[Records for processing Boundary: Start]
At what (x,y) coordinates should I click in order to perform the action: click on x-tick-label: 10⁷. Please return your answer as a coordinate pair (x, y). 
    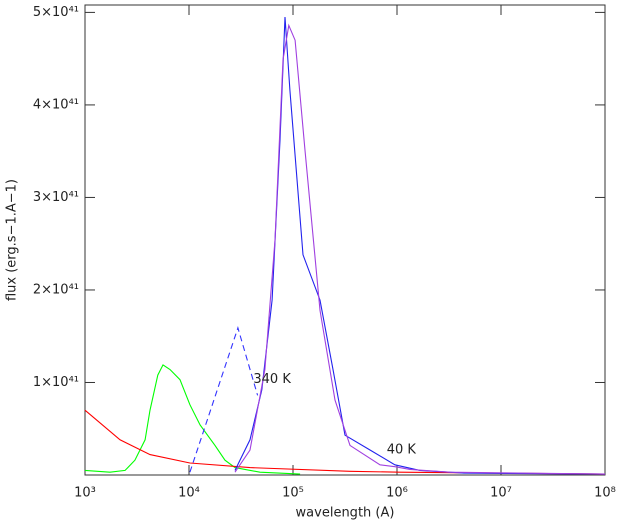
    Looking at the image, I should click on (501, 494).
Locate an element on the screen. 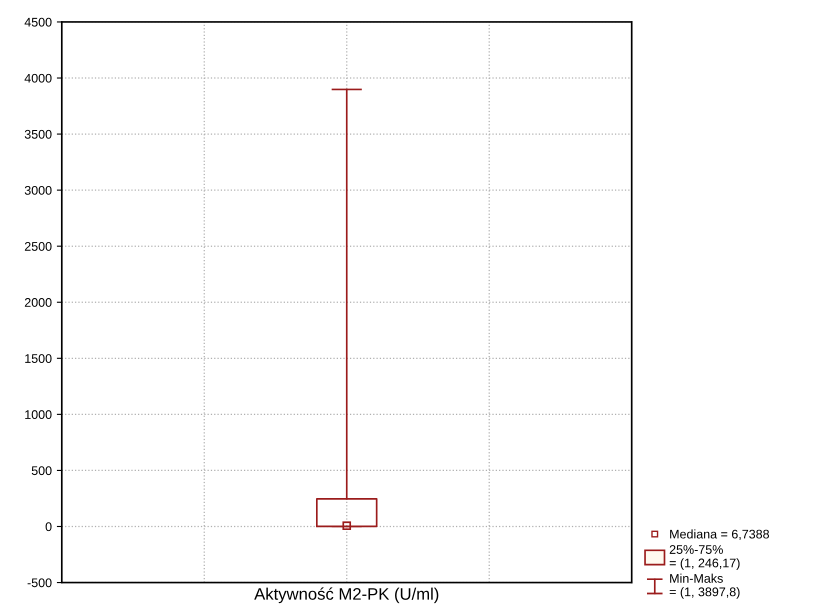  y-tick-label: 4000 is located at coordinates (38, 78).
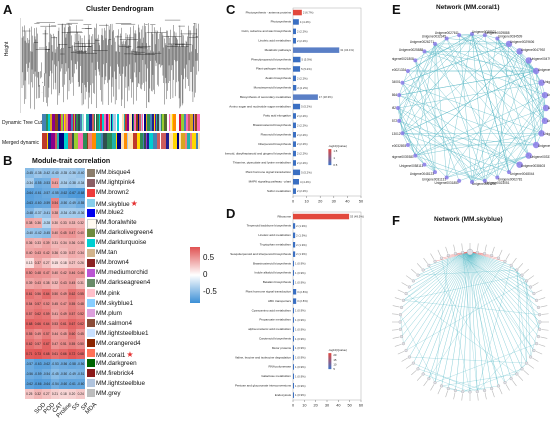 The width and height of the screenshot is (550, 423). I want to click on network-node-label: Unigene0030082, so click(394, 108).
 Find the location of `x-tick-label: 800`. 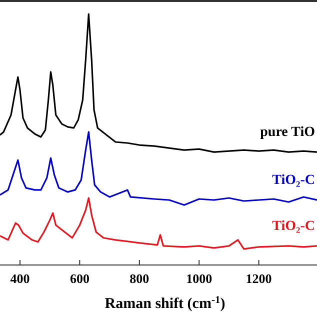

x-tick-label: 800 is located at coordinates (140, 278).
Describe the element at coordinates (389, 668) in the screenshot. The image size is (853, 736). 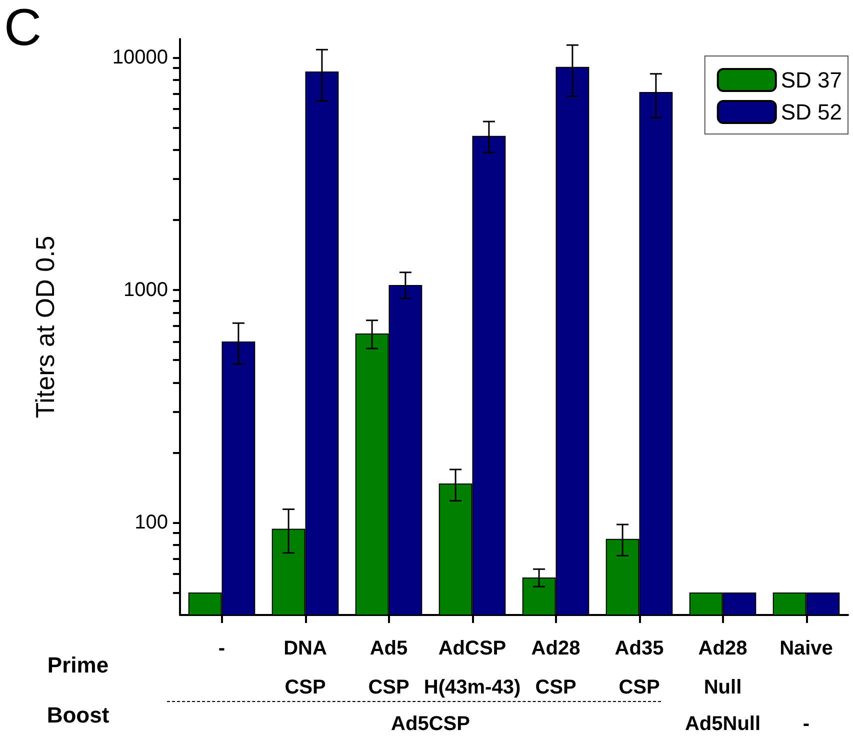
I see `x-tick-label: Ad5 CSP` at that location.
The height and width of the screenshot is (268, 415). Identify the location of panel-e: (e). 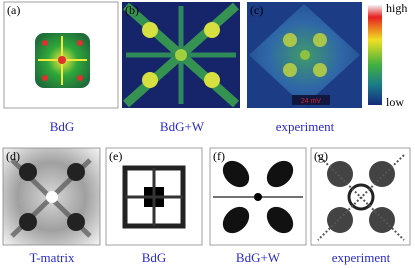
(154, 196).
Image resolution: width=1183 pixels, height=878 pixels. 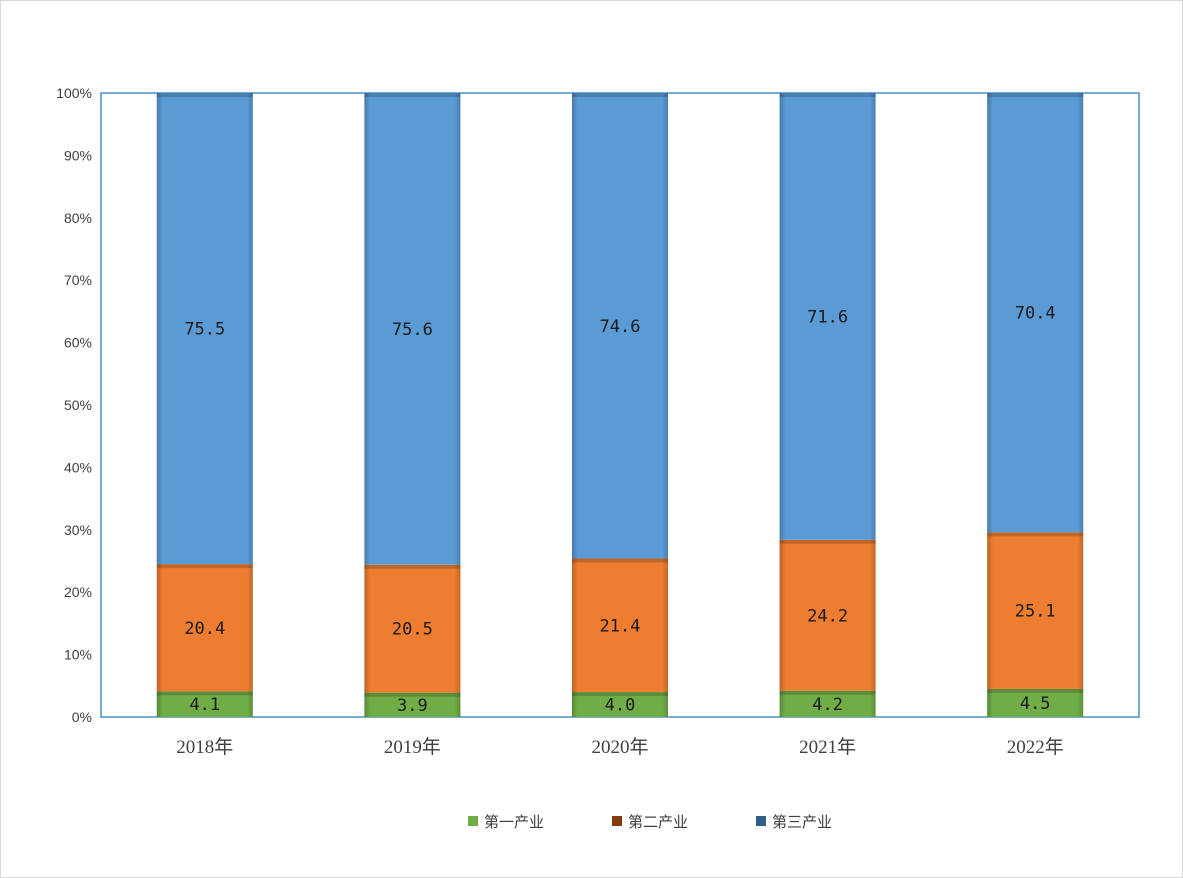 I want to click on y-tick-label: 60%, so click(x=78, y=343).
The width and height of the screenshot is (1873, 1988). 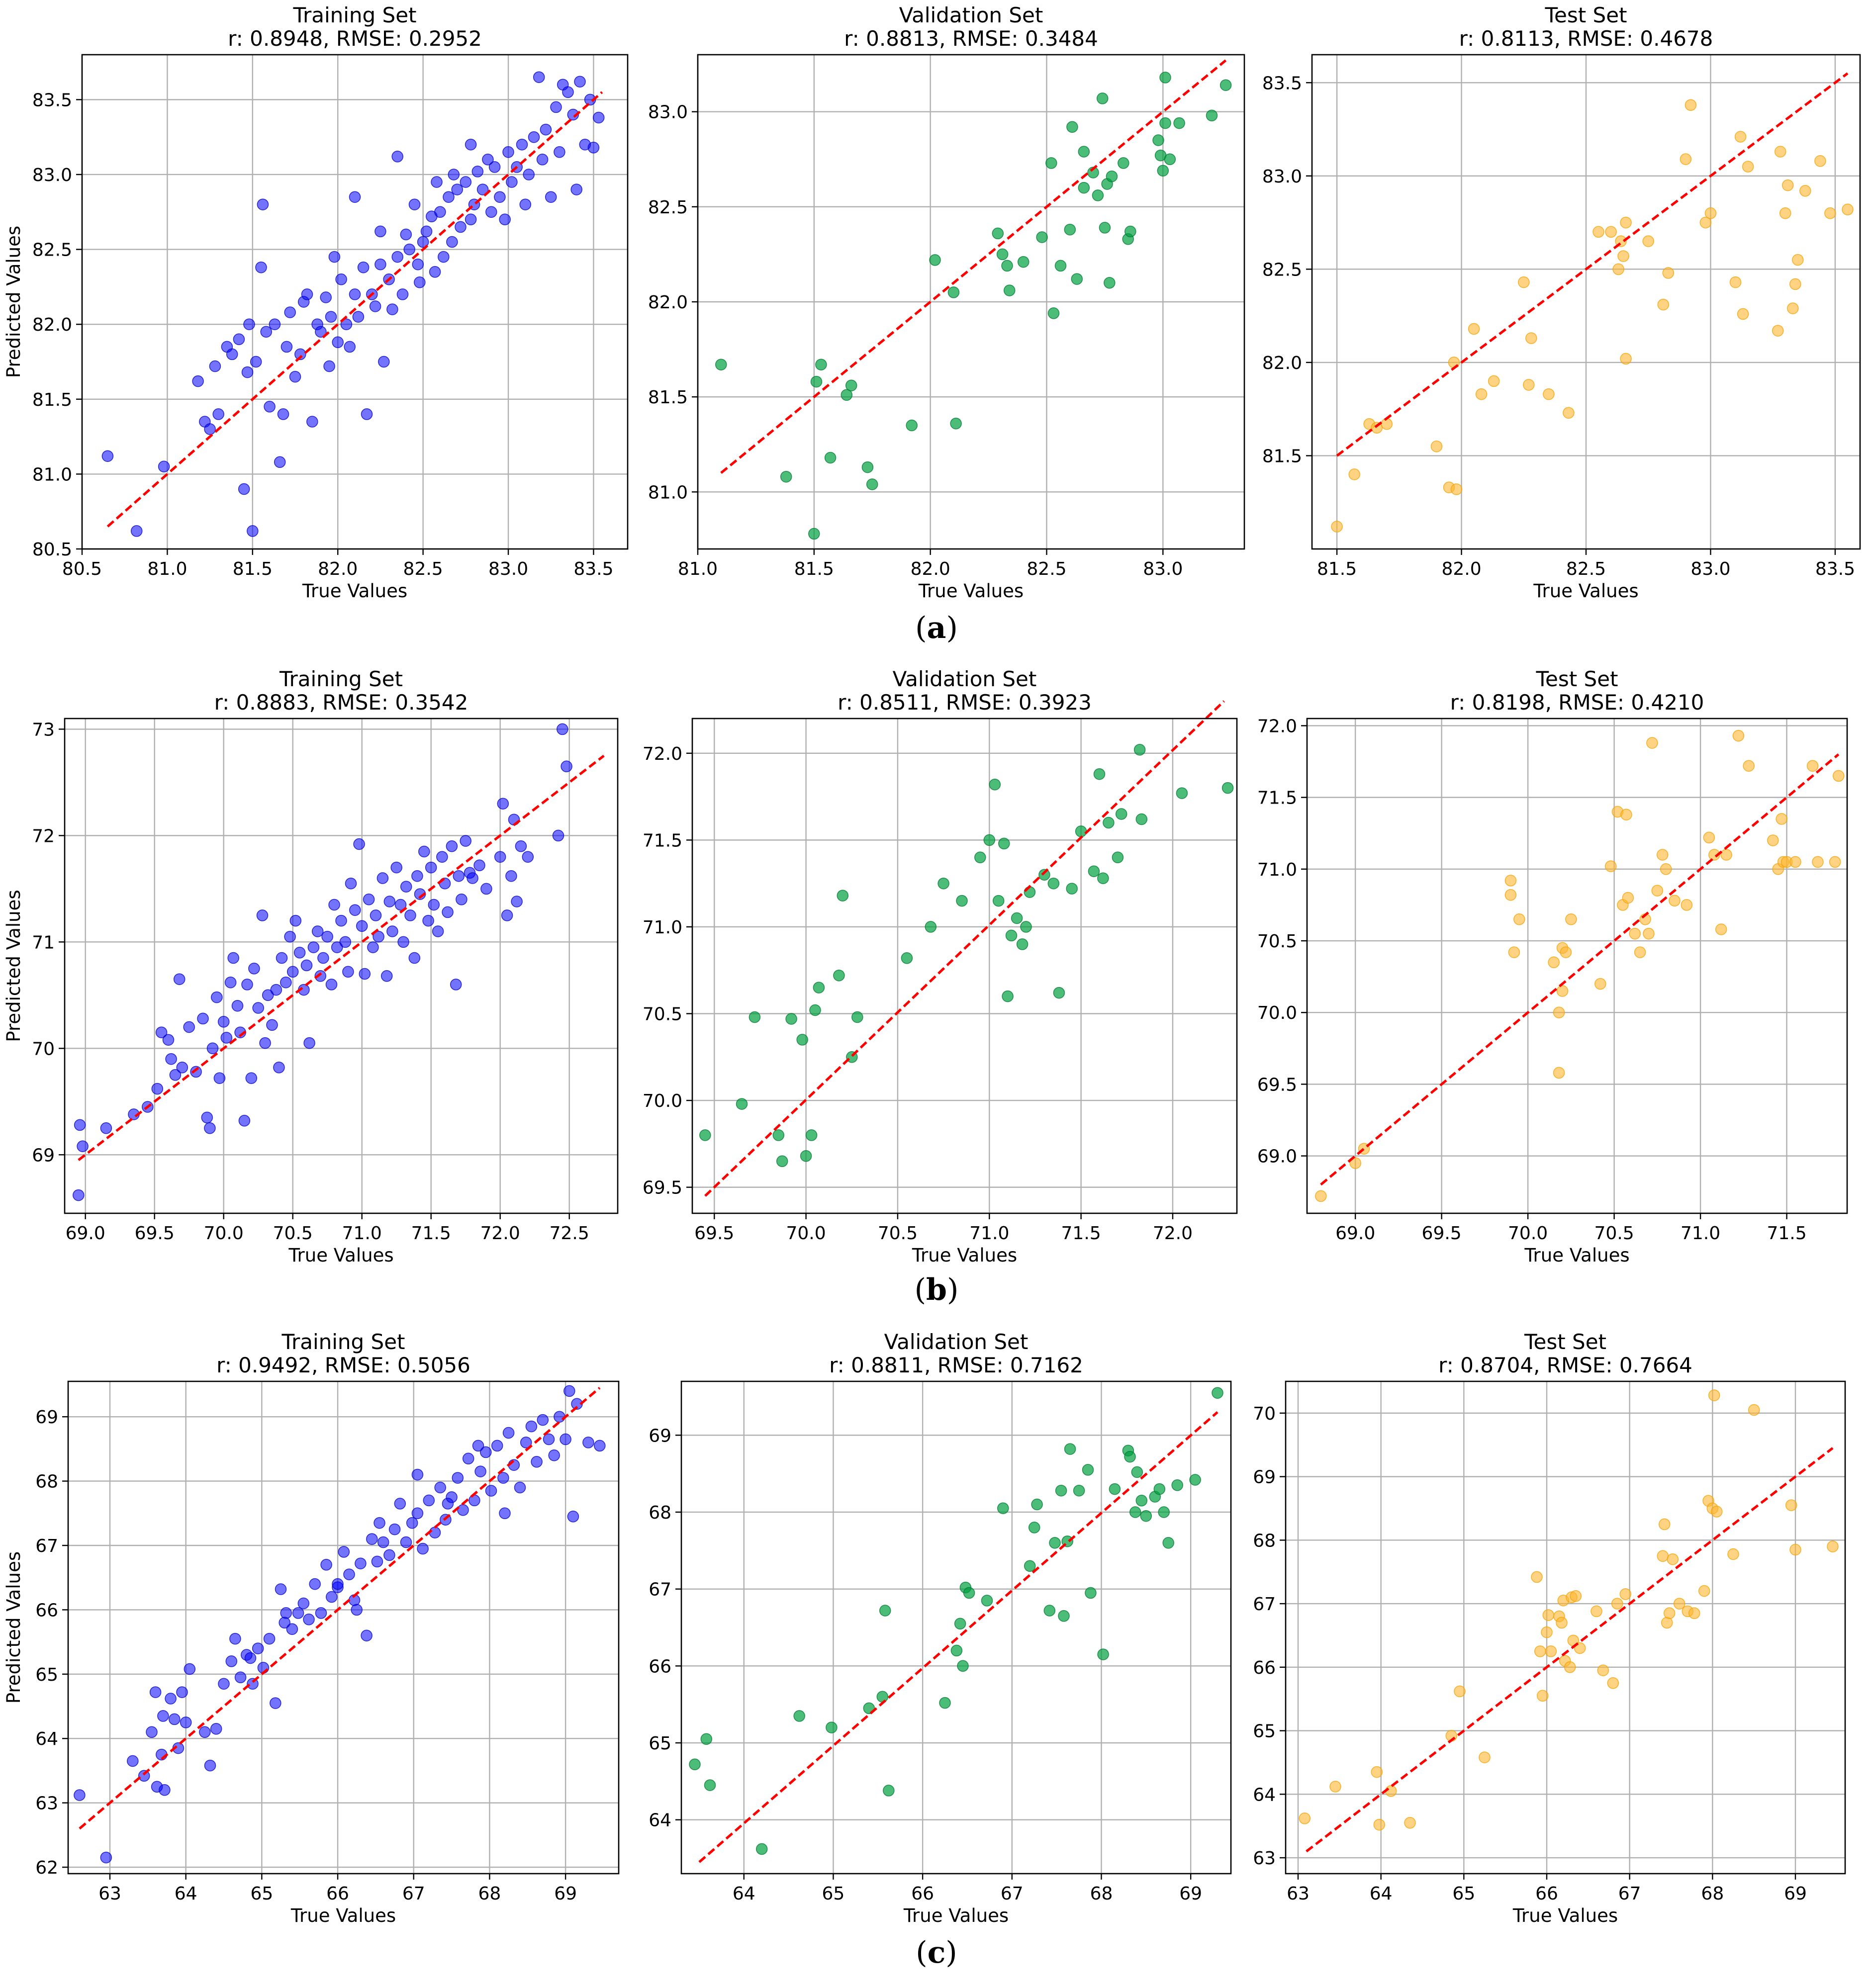 What do you see at coordinates (1586, 15) in the screenshot?
I see `chart-title: Test Set` at bounding box center [1586, 15].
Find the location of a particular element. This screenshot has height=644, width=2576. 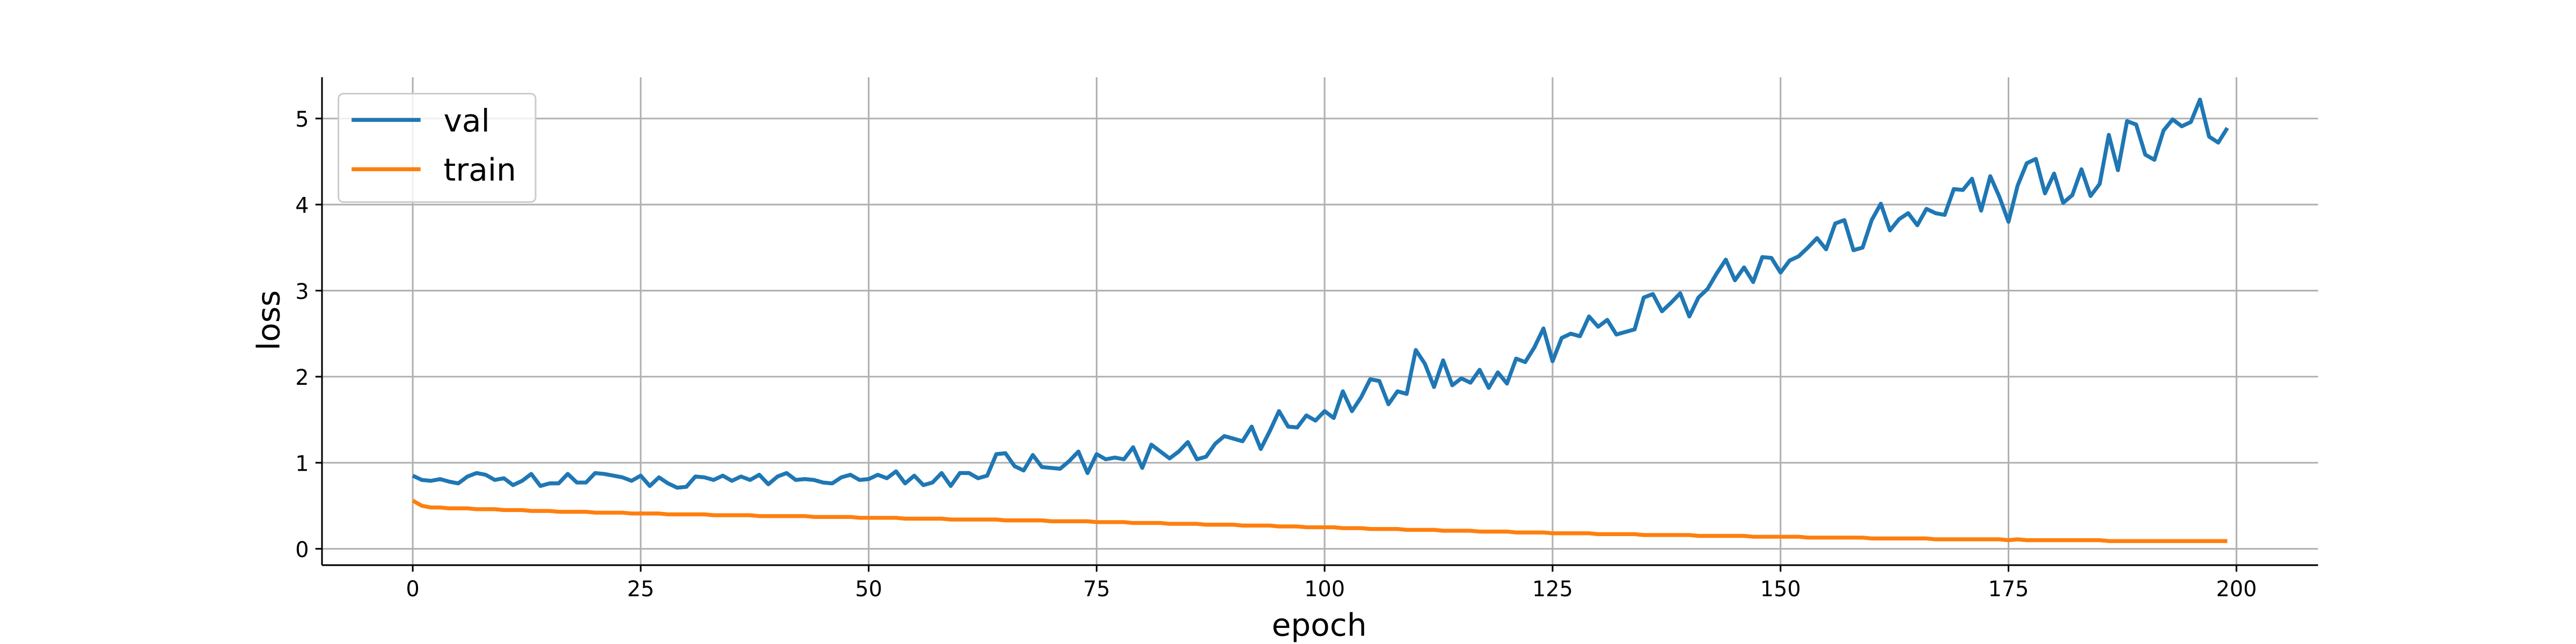

legend: val train is located at coordinates (437, 148).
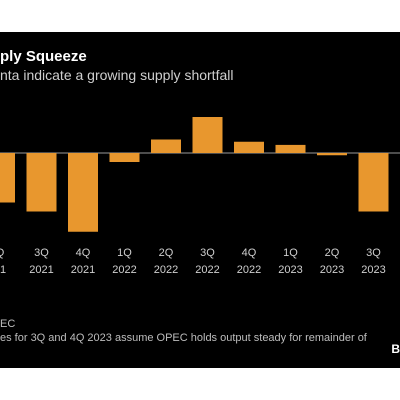 This screenshot has height=400, width=400. Describe the element at coordinates (44, 56) in the screenshot. I see `chart-title: ply Squeeze` at that location.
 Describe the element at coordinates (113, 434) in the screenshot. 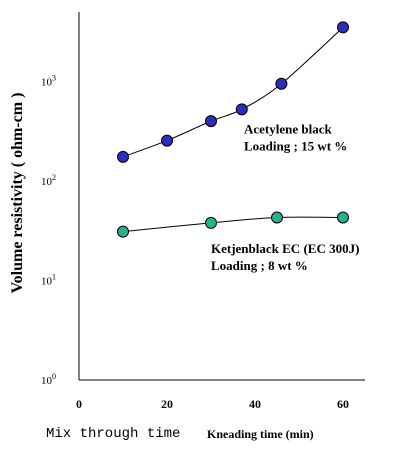

I see `x-axis-prefix-label: Mix through time` at that location.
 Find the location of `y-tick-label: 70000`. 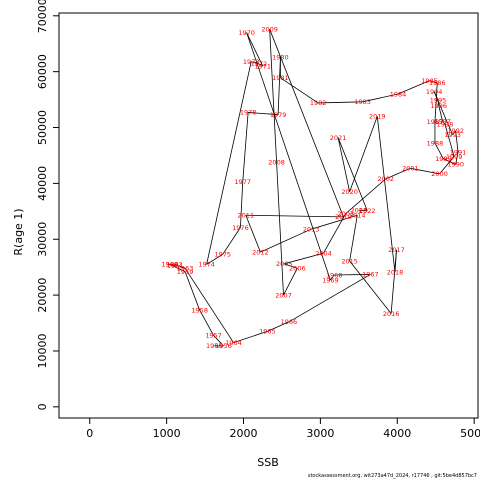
[Records for processing Boundary: End]
> Exercise directions:
Swap "coordinate pair" for "point" in the records from their start up to and including the line with "Looking at the", keeping everything else unchanged. Leave the pictures out of your answer.

> Answer box:
At what (x,y) coordinates should I click in order to perform the action: click on x-tick-label: 10⁷. Please return your answer as a point (x, y). 
    Looking at the image, I should click on (501, 494).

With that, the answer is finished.